Use Review CometAPI Error Responses Before Coding Agent Runs Depend on Them if the incident depends on error-shape interpretation, and use Route Coding Agent Model Calls Without Endpoint Drift if the handoff involves changing gateway configuration.

FAQ

What belongs in a CometAPI incident handoff packet?

Include the incident summary, affected backend, request family, docs checked, sanitized smoke-test result, error-path result, retry decision, and support path. Keep secrets and full response payloads out of the packet.

Should the packet include exact model IDs?

Only include a model value after it has been verified in the current model overview or an authorized account surface. Otherwise use a placeholder and record that model selection still needs confirmation.

Should pricing, rate limits, or uptime be included?

Not unless the current source directly supports the exact claim.
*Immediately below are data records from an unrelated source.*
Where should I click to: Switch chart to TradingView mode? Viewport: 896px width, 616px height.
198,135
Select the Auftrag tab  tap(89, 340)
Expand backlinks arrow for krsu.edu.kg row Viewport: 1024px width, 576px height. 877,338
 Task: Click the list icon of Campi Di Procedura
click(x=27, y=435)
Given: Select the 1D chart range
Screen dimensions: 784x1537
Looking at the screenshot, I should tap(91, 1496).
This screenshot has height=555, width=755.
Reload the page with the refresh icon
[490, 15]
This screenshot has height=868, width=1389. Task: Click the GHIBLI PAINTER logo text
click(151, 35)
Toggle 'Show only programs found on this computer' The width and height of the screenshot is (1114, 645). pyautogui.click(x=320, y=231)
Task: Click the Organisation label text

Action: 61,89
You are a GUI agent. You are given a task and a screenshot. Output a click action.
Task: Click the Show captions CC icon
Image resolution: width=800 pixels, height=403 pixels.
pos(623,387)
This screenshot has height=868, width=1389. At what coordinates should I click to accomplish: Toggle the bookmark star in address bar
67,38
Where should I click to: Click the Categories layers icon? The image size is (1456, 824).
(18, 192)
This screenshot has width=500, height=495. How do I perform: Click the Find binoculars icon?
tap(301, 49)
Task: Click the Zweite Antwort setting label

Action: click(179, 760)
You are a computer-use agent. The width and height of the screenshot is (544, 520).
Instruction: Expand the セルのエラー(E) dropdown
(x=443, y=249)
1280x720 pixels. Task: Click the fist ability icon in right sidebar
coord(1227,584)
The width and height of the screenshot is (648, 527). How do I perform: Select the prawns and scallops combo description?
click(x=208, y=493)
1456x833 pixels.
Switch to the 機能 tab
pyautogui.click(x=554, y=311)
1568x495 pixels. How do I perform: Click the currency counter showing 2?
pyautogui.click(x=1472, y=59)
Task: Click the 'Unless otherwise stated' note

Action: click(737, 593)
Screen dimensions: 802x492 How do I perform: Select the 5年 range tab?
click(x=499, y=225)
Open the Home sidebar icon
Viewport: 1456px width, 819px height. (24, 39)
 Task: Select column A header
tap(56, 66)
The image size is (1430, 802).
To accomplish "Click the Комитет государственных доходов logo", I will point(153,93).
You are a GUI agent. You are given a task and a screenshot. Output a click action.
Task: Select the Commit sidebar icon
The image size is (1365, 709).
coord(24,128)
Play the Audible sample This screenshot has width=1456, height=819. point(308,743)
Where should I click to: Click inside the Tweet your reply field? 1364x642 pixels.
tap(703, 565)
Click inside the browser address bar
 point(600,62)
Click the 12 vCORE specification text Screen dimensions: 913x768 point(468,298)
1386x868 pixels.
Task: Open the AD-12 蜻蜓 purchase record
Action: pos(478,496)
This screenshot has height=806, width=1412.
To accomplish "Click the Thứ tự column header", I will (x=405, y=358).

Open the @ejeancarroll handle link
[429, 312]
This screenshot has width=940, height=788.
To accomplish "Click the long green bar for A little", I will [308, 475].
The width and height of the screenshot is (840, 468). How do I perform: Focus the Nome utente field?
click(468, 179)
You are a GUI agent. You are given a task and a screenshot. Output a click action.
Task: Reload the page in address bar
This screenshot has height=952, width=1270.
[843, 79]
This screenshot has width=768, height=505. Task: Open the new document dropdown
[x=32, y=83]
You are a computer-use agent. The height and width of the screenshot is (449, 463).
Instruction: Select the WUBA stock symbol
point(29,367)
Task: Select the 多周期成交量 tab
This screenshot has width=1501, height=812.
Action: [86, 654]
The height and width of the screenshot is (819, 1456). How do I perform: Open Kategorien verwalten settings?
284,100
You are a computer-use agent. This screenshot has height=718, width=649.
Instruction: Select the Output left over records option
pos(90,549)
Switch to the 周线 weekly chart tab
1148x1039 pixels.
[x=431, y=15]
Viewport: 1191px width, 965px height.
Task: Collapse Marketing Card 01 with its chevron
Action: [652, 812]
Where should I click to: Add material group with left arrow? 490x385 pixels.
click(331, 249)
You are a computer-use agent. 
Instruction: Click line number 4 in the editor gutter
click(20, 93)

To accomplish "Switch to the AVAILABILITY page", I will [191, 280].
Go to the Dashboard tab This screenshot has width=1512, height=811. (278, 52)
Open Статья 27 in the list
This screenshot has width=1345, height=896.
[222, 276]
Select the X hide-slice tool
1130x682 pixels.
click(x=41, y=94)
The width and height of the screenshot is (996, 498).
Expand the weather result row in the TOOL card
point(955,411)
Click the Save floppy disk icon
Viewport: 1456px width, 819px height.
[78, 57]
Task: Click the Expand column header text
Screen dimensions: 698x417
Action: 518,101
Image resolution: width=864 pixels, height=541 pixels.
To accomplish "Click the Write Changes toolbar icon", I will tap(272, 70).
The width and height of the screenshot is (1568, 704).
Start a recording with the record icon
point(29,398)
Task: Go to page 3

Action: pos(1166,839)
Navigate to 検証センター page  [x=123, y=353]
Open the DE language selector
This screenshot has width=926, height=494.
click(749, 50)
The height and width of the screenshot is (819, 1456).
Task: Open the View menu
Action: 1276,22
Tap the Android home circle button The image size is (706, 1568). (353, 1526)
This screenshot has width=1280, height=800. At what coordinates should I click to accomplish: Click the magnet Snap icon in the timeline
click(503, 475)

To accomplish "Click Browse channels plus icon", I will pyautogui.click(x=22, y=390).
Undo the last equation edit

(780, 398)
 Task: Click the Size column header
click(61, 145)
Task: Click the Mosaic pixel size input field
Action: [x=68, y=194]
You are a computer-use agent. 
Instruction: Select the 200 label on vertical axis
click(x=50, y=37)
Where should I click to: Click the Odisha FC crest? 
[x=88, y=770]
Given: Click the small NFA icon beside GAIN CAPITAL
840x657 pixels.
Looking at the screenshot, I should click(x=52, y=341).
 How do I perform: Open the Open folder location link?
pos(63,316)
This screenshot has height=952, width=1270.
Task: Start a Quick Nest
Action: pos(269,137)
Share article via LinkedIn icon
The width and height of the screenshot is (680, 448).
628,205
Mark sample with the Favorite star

For most incident handoffs, it is safer to record that those areas require a separate check before scaling or retrying.

Which CometAPI request family should the operator test first?

Use the same request family involved in the incident, then link the matching CometAPI reference. If the incident crosses chat and Responses-style calls, record one smoke test per request family.

How should support escalation be recorded?

Record the support page checked, the question being escalated, the sanitized incident identifier, and the owner for follow-up. Do not paste credentials, private prompts, or full model outputs into the support record.